Lee credits the United States Army for many of his life skills.
“The Army really taught me a lot: how to talk to people, networking, teamwork,” he says. “This is where I learned about patriotism, leadership and taking initiative—don’t sit there and wait for someone to tell you, go out and do it.”
He started in Military Police, but later tested into the exclusive Criminal Investigation Command unit, described as the FBI of the Army, and spent his career in active duty.
“I loved it so much, I stayed 20 years. It was very rewarding,” he says.
Another big shift happened in Lee’s life when his Chicago roommates took him along for a family reunion. There, he met his future wife, Terri.
“We had one date and that was it!” he says with his trademark smile.

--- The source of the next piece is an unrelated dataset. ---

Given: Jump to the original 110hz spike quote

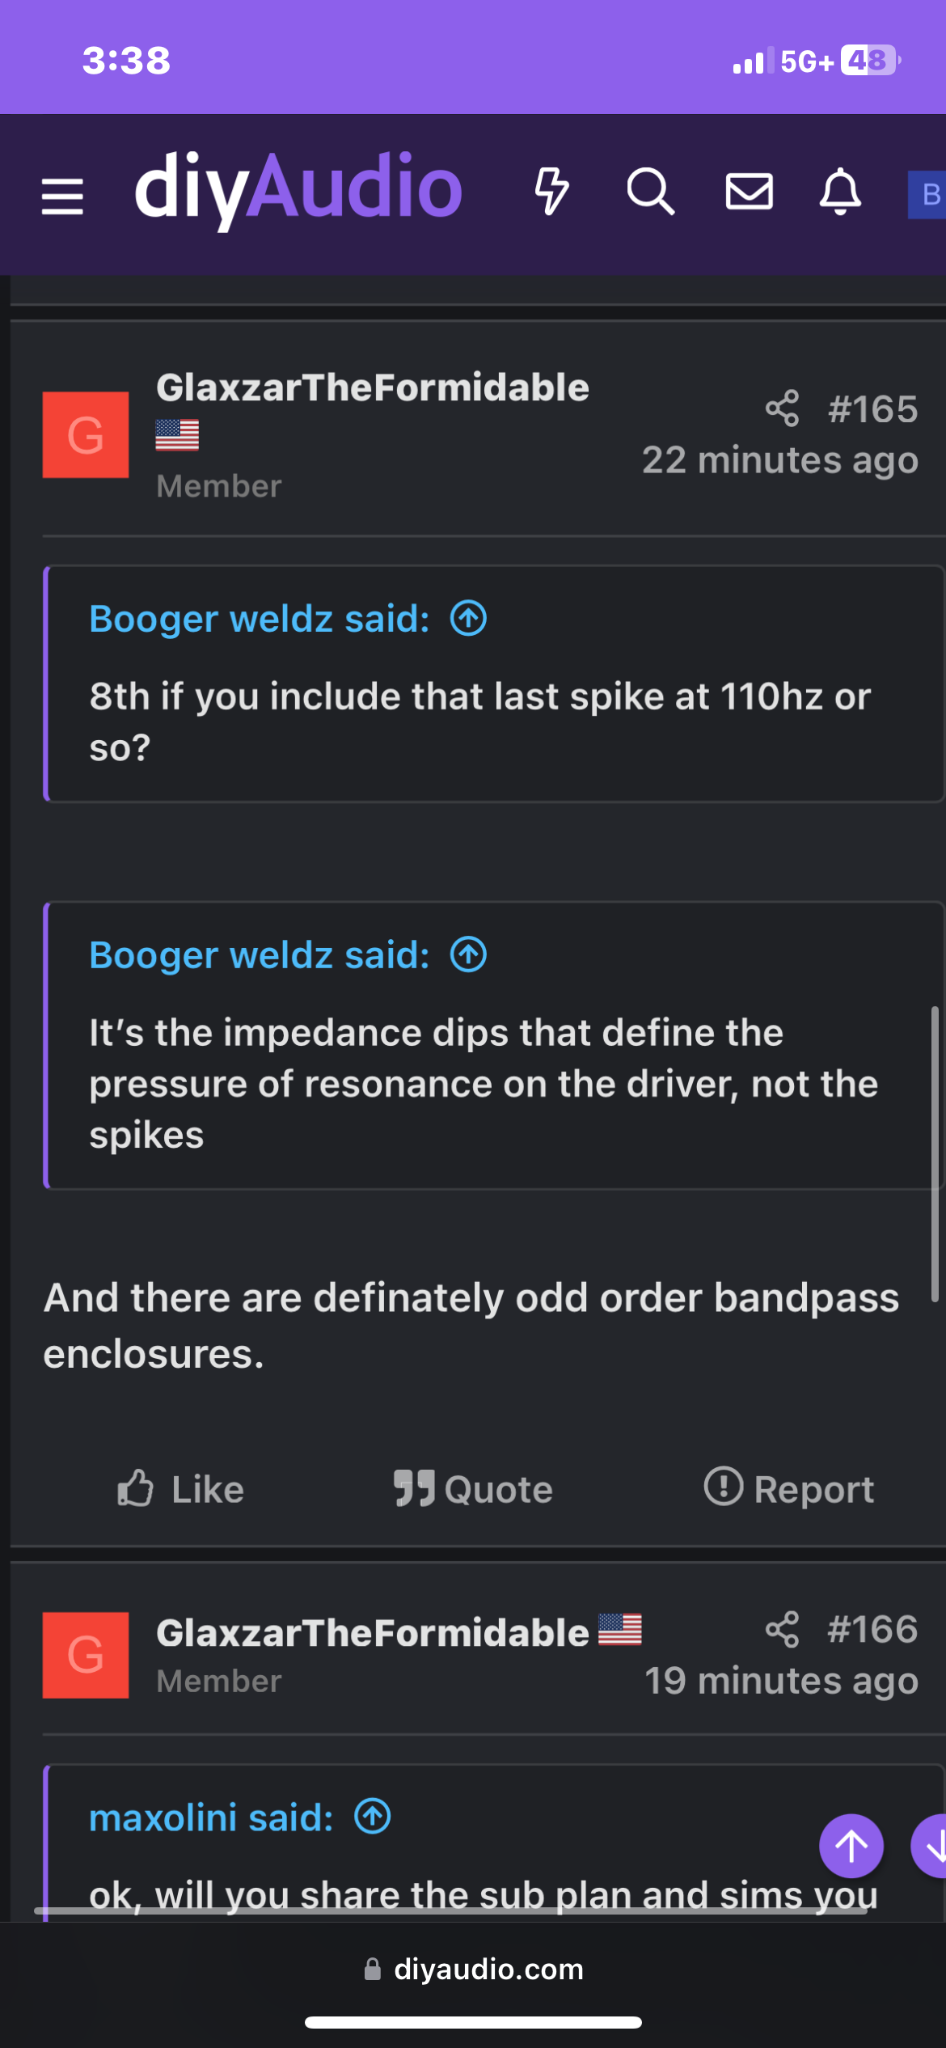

Lee and his family moved to West Chester in 2001, attracted by the school district, open spaces and proximity to Terri’s family and friends.
“I just love it. It is open out here. It’s a great place to raise a family,” he says. “It is safe, has a good police department, good services and amenities. Why not live in West Chester?”
Lee is now Chair of the West Chester Township Board of Trustees, where his public service career began in 2006.
“I want to make wherever I live a community,” he explains. “I wanted to have a voice in it and make it better than when I found it. This is why I get involved.”
Lee responds to the struggles that life has handed him with thoughtfulness, erring to the side of kindness and living with generosity. He knows and trusts the power of being a part of a caring community.
“Real patriotism and loyalty come from the heart, not in the skin, or a tattoo, or flags all wrapped around,” says Lee. “It’s in the heart. It goes deep.”